Task to carry out. Please reproduce, word for word, the stretch of the post about Secretariat and racehorse DNA between "1 - One can" and "bound to regress.", inclusive.

Source extract.
Monday, September 05, 2005

Great horses of history.....   posted by Razib @ 9/05/2005 11:27:00 PM
Share/Bookmark

There are reports that over in England they are going to be extracting and analyzing the DNA of great race horses. My first thought is that I am skeptical that Gulf Arabs have not been funding this line of research in secret for years. And of course, being American, I wonder when someone will get to the great Secretariat. A documentary on ESPN about 3 years ago presented an interview with a veterinarian who found out during the post mortem that Secretariat's heart was twice the median size! It seems likely that this physiological abnormality was responsible for his racing prowess. One important point to note is that there was a sharp regression among Secretariat's offspring, only a few had any competitive success and none came anywhere close to his virtuosity. This shouldn't surprise us, if you consider speed a phenotype one would imagine that if it is not 100% heritable than extreme phenotypes like Secretariat would not persist. But I doubt that a horse like Secretariat can be spoken of in such a fashion, his phenotype was way outside any normal range of variation, so I don't think a breeder's equation applied to him. It seems likely that Secretariat was simply an Ace of Spades genetically speaking, a combination of alleles resulted in his survival and expression of his freakish phenotype. One negative aspect of sexual reproduction is that extremely "fit" genetic combinations are disrupted. I don't know what Secretariat's record as a stud horse was, for example the number of healthy foals per copulation, but it wouldn't surprise me if many of the mares miscarried fetuses who had large hearts but lacked their sire's felicitous genetic arrangement.1

1 - One can conceive of all sorts of modifier or epistatic effects going on in the background resulting in Secretariat's peculiar phenotype. Or perhaps it was a developmental wrong turn which ended up saving the fetus' life. Or perhaps it was something strange in environment. In any case, his offspring were bound to regress.

Source information.
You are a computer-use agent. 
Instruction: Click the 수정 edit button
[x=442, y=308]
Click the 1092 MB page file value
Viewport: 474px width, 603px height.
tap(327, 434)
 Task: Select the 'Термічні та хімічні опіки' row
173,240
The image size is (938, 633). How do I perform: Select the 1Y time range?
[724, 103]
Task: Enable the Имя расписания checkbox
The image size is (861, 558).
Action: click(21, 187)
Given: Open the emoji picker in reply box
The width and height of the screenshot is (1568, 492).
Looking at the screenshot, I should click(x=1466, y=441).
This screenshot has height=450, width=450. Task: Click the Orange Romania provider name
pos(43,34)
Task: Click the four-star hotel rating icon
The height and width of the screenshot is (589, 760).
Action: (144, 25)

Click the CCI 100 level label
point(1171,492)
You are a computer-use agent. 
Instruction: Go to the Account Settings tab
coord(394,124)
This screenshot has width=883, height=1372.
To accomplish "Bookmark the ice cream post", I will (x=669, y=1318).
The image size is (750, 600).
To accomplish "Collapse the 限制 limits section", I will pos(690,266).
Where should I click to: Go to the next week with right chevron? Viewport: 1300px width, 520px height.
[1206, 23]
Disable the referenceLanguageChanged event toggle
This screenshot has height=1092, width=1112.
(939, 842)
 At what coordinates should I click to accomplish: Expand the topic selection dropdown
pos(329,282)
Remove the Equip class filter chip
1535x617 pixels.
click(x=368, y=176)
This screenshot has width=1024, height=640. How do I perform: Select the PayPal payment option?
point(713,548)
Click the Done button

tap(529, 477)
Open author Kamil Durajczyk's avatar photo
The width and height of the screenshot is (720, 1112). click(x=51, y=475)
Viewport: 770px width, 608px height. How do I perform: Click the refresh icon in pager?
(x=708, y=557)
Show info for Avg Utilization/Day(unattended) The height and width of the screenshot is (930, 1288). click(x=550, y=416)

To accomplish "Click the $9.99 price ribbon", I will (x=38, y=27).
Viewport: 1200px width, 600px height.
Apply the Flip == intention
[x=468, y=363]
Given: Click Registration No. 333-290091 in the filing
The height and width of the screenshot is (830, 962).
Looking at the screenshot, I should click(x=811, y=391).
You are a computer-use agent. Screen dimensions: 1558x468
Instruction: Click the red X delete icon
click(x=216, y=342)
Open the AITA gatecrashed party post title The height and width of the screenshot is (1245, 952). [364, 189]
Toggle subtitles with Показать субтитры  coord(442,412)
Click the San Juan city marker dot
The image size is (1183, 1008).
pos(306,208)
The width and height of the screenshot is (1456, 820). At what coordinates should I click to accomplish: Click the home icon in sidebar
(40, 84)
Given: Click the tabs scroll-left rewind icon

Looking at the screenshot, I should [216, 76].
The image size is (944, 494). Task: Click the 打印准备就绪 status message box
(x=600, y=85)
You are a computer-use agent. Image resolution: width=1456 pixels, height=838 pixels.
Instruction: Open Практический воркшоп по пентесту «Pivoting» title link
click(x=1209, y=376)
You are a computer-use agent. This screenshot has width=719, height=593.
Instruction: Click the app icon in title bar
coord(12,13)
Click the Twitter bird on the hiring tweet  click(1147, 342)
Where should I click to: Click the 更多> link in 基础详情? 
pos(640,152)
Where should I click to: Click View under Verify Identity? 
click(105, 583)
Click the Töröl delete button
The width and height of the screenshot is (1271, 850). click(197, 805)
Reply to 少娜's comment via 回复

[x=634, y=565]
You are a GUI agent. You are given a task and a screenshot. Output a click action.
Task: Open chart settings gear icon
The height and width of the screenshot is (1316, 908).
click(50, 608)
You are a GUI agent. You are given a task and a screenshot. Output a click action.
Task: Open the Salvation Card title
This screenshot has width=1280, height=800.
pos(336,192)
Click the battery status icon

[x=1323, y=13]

Response area.
1 - One can conceive of all sorts of modifier or epistatic effects going on in the background resulting in Secretariat's peculiar phenotype. Or perhaps it was a developmental wrong turn which ended up saving the fetus' life. Or perhaps it was something strange in environment. In any case, his offspring were bound to regress.